Особенно поразила ее Порпорина, чьи простодушные ответы и милая откровенность преисполнили ее восхищением и симпатией.

— Ты просто ангел, — сказала она. — И это ты, актриса! В твоих словах и мыслях больше благородства, чем в словах и мыслях всех коронованных особ, каких я знаю. Ты внушаешь мне безграничное уважение, я просто влюбилась в тебя. Но и ты должна полюбить меня, прекрасная Порпорина. Открой мне сердце, расскажи о своей жизни, о своем происхождении, воспитании, о своих увлечениях, даже о своих ошибках, если они у тебя были. Но это могли быть лишь благородные ошибки, вроде моей, а моя вовсе не тяготит мою совесть: она таится в святая святых моего сердца. Сейчас одиннадцать часов, впереди у нас вся ночь, наша маленькая «оргия» подходит к концу — ведь мы теперь просто болтаем, и я вижу, что вторая бутылка шампанского окажется лишней.

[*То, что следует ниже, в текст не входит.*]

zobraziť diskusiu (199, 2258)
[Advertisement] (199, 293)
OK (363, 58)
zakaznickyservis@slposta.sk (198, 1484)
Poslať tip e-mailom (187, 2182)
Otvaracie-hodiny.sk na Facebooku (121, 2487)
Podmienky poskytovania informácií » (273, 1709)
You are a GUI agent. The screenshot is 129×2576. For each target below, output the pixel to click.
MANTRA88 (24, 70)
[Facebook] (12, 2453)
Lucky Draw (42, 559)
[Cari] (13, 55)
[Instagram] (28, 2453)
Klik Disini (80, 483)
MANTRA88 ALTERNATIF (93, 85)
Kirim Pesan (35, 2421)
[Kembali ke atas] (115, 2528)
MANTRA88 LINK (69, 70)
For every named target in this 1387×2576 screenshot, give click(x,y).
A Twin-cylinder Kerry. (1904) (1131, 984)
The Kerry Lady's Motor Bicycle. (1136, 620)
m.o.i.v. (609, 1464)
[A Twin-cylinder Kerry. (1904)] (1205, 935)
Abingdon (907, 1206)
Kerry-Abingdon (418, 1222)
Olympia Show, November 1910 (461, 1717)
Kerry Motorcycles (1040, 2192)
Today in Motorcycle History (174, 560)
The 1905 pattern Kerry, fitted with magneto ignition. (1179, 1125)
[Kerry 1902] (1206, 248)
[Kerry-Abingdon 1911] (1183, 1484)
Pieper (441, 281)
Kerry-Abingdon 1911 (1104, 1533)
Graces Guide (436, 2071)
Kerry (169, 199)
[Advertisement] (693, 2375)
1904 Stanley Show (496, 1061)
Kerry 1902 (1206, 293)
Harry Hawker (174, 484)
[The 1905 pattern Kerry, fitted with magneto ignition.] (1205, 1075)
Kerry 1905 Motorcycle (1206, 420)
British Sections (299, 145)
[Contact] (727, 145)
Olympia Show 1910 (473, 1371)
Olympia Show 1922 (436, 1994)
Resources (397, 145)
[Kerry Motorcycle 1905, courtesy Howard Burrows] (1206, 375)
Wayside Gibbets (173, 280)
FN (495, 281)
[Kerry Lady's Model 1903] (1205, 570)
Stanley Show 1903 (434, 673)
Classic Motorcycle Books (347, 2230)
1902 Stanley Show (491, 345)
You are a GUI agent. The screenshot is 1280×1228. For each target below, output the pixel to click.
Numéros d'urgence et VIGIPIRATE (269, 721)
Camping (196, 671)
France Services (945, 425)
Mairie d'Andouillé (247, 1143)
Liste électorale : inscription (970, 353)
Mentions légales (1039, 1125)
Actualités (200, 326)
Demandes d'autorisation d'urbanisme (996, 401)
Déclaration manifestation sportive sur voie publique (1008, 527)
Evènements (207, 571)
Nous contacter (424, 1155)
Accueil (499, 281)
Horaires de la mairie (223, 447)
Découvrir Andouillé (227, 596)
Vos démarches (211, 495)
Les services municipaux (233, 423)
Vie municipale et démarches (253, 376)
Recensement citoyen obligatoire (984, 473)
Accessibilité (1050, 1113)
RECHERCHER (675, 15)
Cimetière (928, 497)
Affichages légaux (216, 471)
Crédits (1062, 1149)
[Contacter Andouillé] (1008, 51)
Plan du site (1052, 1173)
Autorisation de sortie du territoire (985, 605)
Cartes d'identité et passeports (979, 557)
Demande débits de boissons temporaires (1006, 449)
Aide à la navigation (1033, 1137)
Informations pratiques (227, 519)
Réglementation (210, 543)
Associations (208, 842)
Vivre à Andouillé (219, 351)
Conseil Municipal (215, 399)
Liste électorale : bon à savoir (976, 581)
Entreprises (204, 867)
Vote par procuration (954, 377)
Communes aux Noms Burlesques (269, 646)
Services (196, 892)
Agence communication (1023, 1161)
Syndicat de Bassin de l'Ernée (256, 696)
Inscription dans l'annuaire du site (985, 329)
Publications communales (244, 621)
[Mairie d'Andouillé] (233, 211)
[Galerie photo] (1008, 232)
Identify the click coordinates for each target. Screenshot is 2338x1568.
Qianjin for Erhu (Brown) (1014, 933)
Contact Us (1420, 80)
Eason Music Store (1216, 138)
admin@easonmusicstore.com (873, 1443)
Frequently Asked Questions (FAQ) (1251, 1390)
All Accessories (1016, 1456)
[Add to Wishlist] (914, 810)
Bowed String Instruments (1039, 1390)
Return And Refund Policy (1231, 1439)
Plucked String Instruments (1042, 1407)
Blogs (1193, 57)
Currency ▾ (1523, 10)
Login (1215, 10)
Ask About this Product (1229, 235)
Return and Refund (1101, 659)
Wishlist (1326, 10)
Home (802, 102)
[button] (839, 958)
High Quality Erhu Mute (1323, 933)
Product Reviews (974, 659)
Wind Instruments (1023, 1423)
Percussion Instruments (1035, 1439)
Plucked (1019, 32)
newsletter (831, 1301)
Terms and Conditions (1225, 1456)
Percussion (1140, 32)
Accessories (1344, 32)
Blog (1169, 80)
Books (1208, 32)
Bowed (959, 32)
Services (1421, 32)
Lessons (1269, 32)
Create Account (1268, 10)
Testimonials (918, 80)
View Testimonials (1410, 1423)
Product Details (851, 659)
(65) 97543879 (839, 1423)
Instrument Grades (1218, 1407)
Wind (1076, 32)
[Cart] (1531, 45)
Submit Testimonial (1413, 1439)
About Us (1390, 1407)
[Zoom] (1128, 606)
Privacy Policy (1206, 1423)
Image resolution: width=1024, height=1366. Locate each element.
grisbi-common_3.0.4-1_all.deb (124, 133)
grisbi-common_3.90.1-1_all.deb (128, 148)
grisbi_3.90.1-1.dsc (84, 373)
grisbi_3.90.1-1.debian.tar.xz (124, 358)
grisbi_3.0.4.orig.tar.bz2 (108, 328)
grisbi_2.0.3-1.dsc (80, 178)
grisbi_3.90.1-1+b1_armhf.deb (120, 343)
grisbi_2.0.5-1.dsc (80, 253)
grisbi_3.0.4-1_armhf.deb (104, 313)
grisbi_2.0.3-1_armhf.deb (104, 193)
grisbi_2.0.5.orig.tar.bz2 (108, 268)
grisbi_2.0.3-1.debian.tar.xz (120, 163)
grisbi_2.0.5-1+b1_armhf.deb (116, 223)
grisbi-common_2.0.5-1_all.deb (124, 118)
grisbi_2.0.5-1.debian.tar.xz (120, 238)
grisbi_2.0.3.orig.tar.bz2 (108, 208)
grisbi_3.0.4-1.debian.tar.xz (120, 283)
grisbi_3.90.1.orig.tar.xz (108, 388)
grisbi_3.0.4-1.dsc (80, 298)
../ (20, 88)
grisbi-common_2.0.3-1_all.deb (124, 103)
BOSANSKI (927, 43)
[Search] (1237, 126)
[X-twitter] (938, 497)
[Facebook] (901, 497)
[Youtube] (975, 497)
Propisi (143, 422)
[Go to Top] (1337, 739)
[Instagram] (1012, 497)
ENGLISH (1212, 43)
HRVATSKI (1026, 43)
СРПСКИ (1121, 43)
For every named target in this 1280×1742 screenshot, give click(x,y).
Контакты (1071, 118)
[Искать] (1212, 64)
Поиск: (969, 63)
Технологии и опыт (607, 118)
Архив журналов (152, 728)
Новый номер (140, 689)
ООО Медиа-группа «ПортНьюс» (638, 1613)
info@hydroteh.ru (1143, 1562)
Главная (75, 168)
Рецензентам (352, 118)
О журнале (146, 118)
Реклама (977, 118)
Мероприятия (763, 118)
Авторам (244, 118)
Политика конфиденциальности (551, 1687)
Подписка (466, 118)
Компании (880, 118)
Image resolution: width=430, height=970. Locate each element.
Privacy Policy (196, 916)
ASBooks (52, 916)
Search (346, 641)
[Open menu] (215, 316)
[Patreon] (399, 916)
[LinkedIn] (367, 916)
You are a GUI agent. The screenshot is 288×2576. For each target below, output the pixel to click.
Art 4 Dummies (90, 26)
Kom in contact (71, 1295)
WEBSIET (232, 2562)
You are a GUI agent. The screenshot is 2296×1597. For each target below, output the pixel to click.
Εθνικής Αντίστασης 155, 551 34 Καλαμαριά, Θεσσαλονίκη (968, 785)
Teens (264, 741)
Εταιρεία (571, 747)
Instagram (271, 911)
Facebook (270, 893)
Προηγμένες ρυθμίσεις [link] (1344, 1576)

Прошу тебя — расскажи мне свою историю. Мне кажется, если я узнаю твое сердце, если увижу картину жизни, в которой все для меня будет ново и незнакомо, это даст мне более правильное представление об истинном нашем долге на земле, чем все мои бесплодные размышления. Я чувствую, что способна слушать тебя так внимательно, с таким интересом, с каким никогда прежде не могла слушать что-либо, не связанное с предметом моей страсти. Исполнишь ты мое желание?

— Я охотно сделала бы это, принцесса… — начала Порпорина.

— Принцесса? Кого ты имеешь в виду? — шутливо перебила ее принцесса Амалия.

— Я хочу сказать, милая Амалия, — ответила Порпорина, — что охотно сделала бы это, не будь в моей жизни одной тайны, очень важной, почти зловещей тайны, с которой связано все остальное, и никакая потребность открыться, излить душу не позволяет мне выдать ее.

— Так знай же, дорогое дитя, что она мне известна, твоя тайна! И если я не сказала тебе об этом в начале ужина, то единственно из страха совершить нескромность. Однако теперь я чувствую, что моя дружба к тебе может смело стать выше этого страха.

— Вам известна моя тайна! — вскричала пораженная Порпорина. — О, принцесса, простите меня, но мне это кажется невероятным.

— Штраф! Ты опять назвала меня принцессой.

— Прости, Амалия, но ты не можешь знать мою тайну, если только и в самом деле не поддерживаешь связь с Калиостро, как уверяют многие.

— Я давно уже слышала о твоем приключении с Калиостро и умирала от желания узнать подробности, но, повторяю, сегодня мною движет не любопытство, а искренняя дружба. Так вот, чтобы тебя ободрить, скажу тебе — с сегодняшнего утра я отлично знаю, что синьора Консуэло Порпорина может, ежели пожелает, носить на законном основании титул графини Рудольштадтской.

— Ради всего святого, принцесса… Нет, Амалия… Кто мог рассказать вам?

— Милая Рудольштадт, неужели ты не знаешь, что моя сестра, маркграфиня Байрейтская, сейчас в Берлине?

— Знаю.

— И с нею ее доктор Сюпервиль?

— Ах так! Сюпервиль нарушил свое слово, свою клятву. Он рассказал все!

— Успокойся. Он рассказал только мне, и притом под большим секретом. Впрочем, я не понимаю, почему ты так уж боишься предать гласности это дело — ведь оно обнаруживает лучшие стороны твоей натуры, а повредить уже никому не может. Все члены семейства Рудольштадт умерли, за исключением старой канониссы, да и та, очевидно, не замедлит последовать в могилу за своими братьями. Правда, у нас в Саксонии существуют князья Рудольштадтские, твои близкие родственники — троюродные братья. Они очень кичатся своим именем, но если тебя поддержит мой брат, то это имя будешь носить ты, и они не посмеют протестовать… Впрочем, возможно, ты все еще предпочитаешь носить имя Порпорины? Оно не менее славно и гораздо более благозвучно.

— Да, таково и в самом деле мое желание, что бы ни случилось, — ответила певица. — Но мне бы очень хотелось узнать, по какому поводу господин Сюпервиль рассказал вам обо всем. Когда я это узнаю и совесть моя будет свободна от данной клятвы, обещаю вам… обещаю тебе рассказать подробности этого печального и странного брака.